● Work to be completed: Exactly the lines from the line containing "The height and" through the final line of the entries below must be returned, and only those, without pictures.

******************************

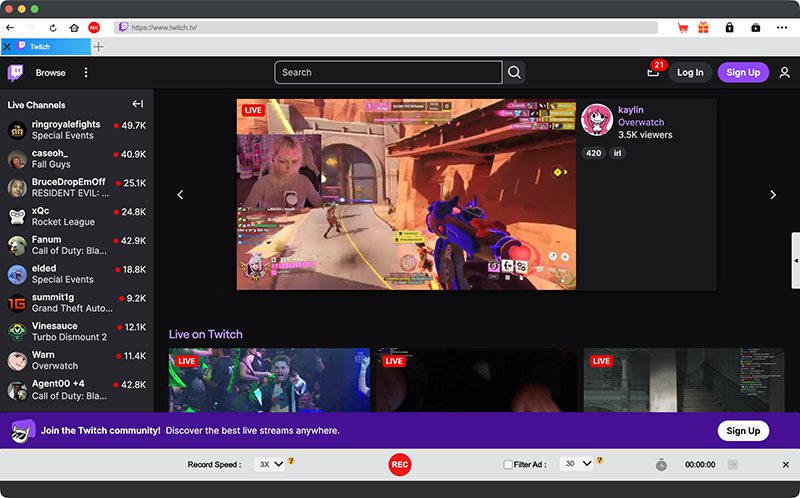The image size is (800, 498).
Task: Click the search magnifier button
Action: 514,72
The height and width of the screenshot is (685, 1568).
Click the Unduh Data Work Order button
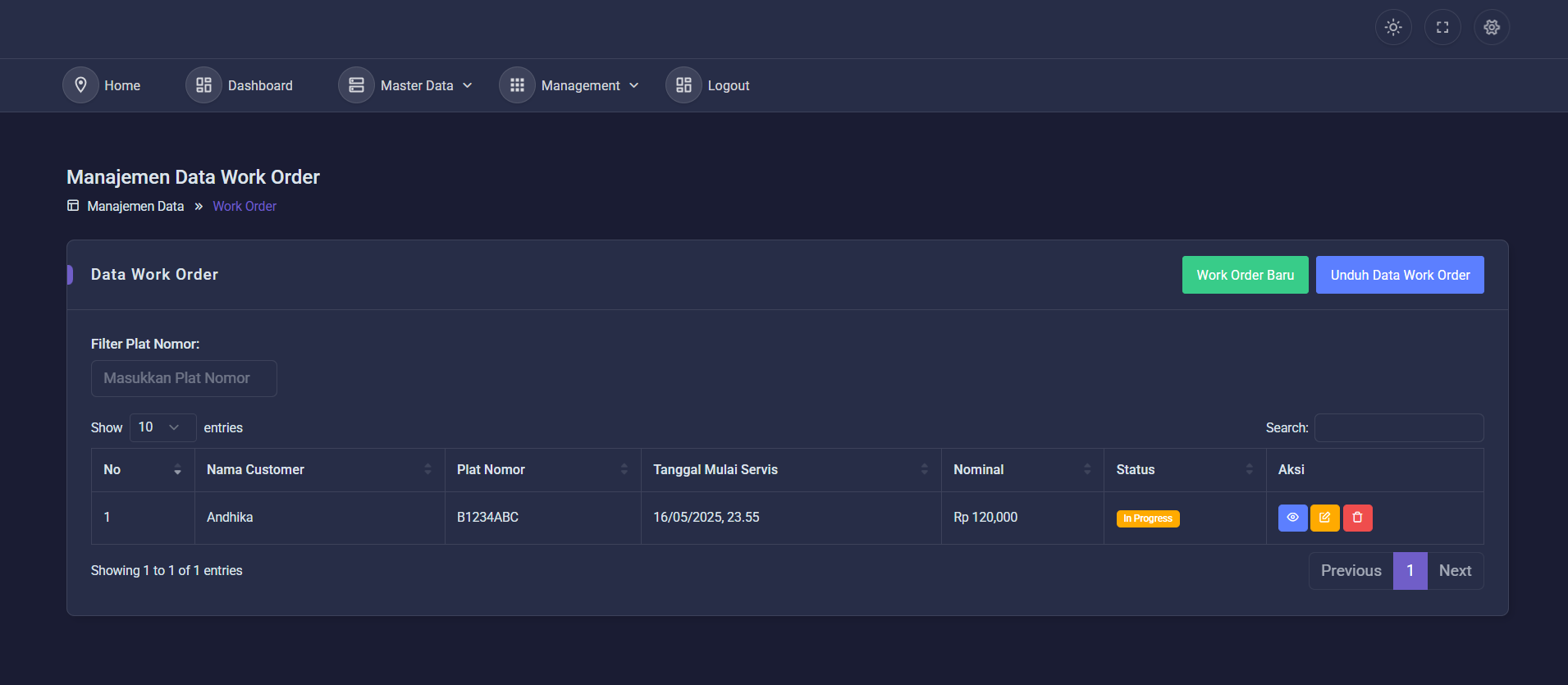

******************************

● Exercise solution:
The height and width of the screenshot is (685, 1568).
Click the Unduh Data Work Order button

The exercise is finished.